OpenAI has publicly backed the creation of an international artificial intelligence oversight organization modeled after the International Atomic Energy Agency, renewing its push for global AI governance ahead of the Trump-Xi summit in Beijing.
Chris Lehane, OpenAI’s vice president of global affairs, said the United States should use its leadership position in AI development to establish a governance framework focused on safety, standards, and international coordination. According to Bloomberg, the proposed system would include China as a participant rather than exclude it from oversight discussions.
The proposal revives an idea OpenAI has promoted since 2023, when CEO Sam Altman first advocated for IAEA-style AI oversight during congressional testimony. However, the latest push arrives at a more politically sensitive moment as AI competition between Washington and Beijing accelerates and scrutiny of OpenAI’s own governance structure intensifies.
The company envisions a framework built around the U.S. Commerce Department’s Center for AI Standards and Innovation, or CAISI, which evaluates advanced AI systems before deployment. OpenAI and Anthropic were among the first companies to sign voluntary testing agreements with the agency in 2024, while Google DeepMind, Microsoft, and xAI joined similar arrangements this year.
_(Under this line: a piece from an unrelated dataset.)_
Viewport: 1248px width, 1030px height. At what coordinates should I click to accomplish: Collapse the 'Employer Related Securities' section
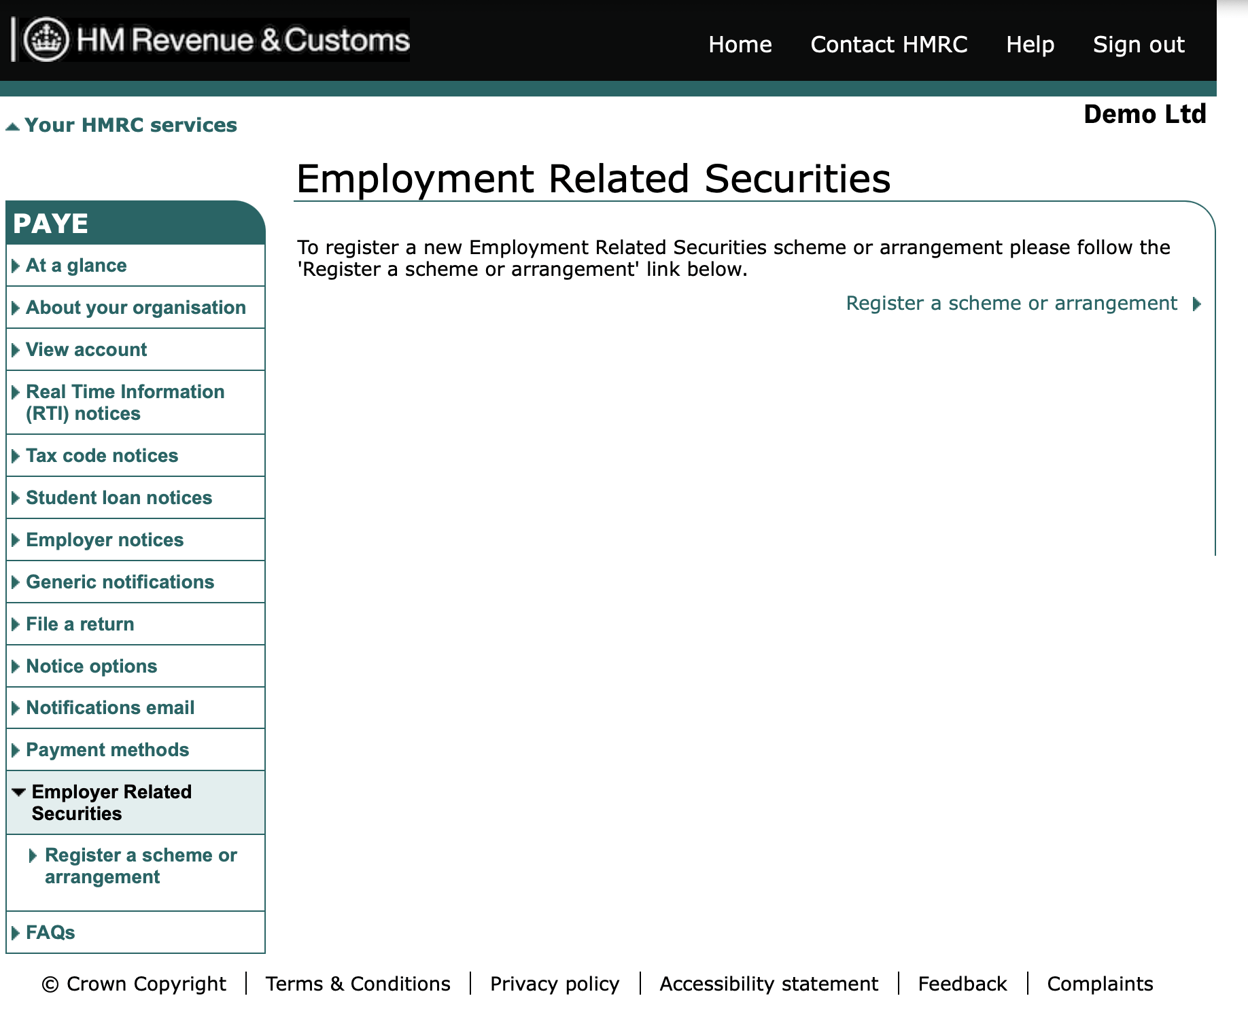pos(19,791)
Under the proposed structure, an international body would monitor frontier AI development, establish deployment standards, track computing power used for advanced training, and verify compliance across participating countries. OpenAI has also previously argued that companies cooperating with federal oversight programs should receive protection from conflicting state-level AI regulations.
The governance proposal comes during a period of major strategic pressure for OpenAI. The company is currently defending its corporate structure in the ongoing lawsuit brought by Elon Musk, while reports of a potential IPO and large employee share sales have increased attention on how the company balances commercial incentives with its public safety commitments.
The broader geopolitical backdrop is equally significant. The Trump-Xi summit marks the first U.S. presidential state visit to China since 2017, with AI competition and safety discussions expected to feature prominently alongside trade, export controls, and technology policy.
The Stakes for the AI Industry
The proposal highlights growing concern over the narrowing technological gap between the United States and China. Researchers increasingly describe Chinese AI labs as approaching parity with leading American systems, intensifying pressure for formal governance mechanisms that prevent uncontrolled escalation while protecting national interests.
Meanwhile, governments worldwide are struggling to regulate an industry where development costs and infrastructure demands are rapidly escalating. Global hyperscaler capital expenditure is expected to exceed $500 billion in 2026, while regulatory agencies often operate with comparatively limited budgets and technical resources.
OpenAI’s governance push also coincides with a series of aggressive strategic moves by the company this year, including the launch of GPT-5.5 and GPT-5.5-Cyber, expansion into AI-powered advertising, enterprise consulting initiatives, and revised financial agreements with Microsoft.
Whether the governance proposal gains international support may depend heavily on the outcome of the Trump-Xi summit and broader U.S.-China negotiations over AI cooperation. For now, OpenAI is positioning itself not only as a developer of advanced AI systems, but also as a leading voice attempting to shape the rules governing the technology’s future.